William John Brockway (8 October 1928 – 26 July 2009) was a male Welsh competitive swimmer.

Swimming career
Brockway represented Great Britain at the Olympics and European championships, and Wales at the British Empire Games, during the late 1940s and 1950s.  Brockway was a backstroke specialist who served as the captain of the British swimming team at the 1952 and 1956 Olympics.

He was born in Bristol, England, and died in Newport, Wales.
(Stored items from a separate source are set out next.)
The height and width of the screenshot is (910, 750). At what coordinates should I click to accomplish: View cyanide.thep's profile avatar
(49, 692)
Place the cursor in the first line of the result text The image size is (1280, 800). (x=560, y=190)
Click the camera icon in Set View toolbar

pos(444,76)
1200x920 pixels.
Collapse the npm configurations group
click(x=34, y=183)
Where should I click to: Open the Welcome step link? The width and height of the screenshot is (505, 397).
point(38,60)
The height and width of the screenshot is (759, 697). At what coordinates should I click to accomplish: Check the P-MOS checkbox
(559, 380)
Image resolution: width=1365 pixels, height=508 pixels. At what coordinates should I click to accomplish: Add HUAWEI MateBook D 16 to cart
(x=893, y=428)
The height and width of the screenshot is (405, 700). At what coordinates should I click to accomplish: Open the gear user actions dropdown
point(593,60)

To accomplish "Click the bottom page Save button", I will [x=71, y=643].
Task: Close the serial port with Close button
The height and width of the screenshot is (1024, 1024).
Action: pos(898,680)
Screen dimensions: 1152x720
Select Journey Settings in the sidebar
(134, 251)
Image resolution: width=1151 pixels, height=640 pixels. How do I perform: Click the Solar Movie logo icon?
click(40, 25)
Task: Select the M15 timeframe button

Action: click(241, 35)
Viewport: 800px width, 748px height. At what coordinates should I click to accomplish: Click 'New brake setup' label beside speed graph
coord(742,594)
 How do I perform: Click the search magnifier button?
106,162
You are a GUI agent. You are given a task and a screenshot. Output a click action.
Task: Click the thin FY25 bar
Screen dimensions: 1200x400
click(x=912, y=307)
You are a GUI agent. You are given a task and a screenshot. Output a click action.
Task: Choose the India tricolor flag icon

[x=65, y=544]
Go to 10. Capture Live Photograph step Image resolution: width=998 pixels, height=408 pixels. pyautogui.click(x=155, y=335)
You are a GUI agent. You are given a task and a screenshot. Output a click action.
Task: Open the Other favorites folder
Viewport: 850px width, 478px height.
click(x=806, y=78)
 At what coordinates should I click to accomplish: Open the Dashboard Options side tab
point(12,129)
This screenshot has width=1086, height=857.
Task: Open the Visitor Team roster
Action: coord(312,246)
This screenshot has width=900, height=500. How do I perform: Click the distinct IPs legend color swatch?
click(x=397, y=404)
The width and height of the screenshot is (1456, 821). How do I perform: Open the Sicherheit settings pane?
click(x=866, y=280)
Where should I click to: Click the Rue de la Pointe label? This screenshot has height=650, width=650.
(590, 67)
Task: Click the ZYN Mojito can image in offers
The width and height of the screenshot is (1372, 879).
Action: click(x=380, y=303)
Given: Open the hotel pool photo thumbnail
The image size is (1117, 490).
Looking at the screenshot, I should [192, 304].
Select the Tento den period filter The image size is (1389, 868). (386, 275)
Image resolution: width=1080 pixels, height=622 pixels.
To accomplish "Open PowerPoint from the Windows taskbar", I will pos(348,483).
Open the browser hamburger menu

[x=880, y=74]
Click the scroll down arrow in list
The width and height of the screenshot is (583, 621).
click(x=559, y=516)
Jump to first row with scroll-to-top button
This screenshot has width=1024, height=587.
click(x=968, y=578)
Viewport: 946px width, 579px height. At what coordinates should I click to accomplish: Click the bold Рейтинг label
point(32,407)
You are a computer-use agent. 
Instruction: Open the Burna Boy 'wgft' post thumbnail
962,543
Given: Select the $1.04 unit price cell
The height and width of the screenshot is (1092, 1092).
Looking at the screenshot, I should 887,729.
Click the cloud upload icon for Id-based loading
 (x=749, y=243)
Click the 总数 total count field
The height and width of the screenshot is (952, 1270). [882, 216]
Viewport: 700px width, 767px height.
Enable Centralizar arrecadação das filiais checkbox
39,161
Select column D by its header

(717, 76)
Brockway made his Olympic debut at the 1948 Olympic Games in London, where he advanced to the final of the men's 100-metre backstroke, finishing seventh in a time of 1:09.2.  He swam the same event at the 1952 Olympic Games in Helsinki, and 1956 Olympic Games in Melbourne, but was unable to progress to the event final despite swimming faster times on each occasion.

Competing for Wales at the 1950 British Empire Games in Auckland, New Zealand, he won the silver medal in the men's 110-yard backstroke in 1:08.0. He then went on to win the gold medal in the same event at the 1954 British Empire and Commonwealth Games in Vancouver, Canada, swimming a time of 1:06.5.  In the 1958 British Empire and Commonwealth Games in Cardiff, Wales, he finished sixth in the 110-yard backstroke, and sixth as a member of the Welsh men's team in the 4×110-yard medley relay.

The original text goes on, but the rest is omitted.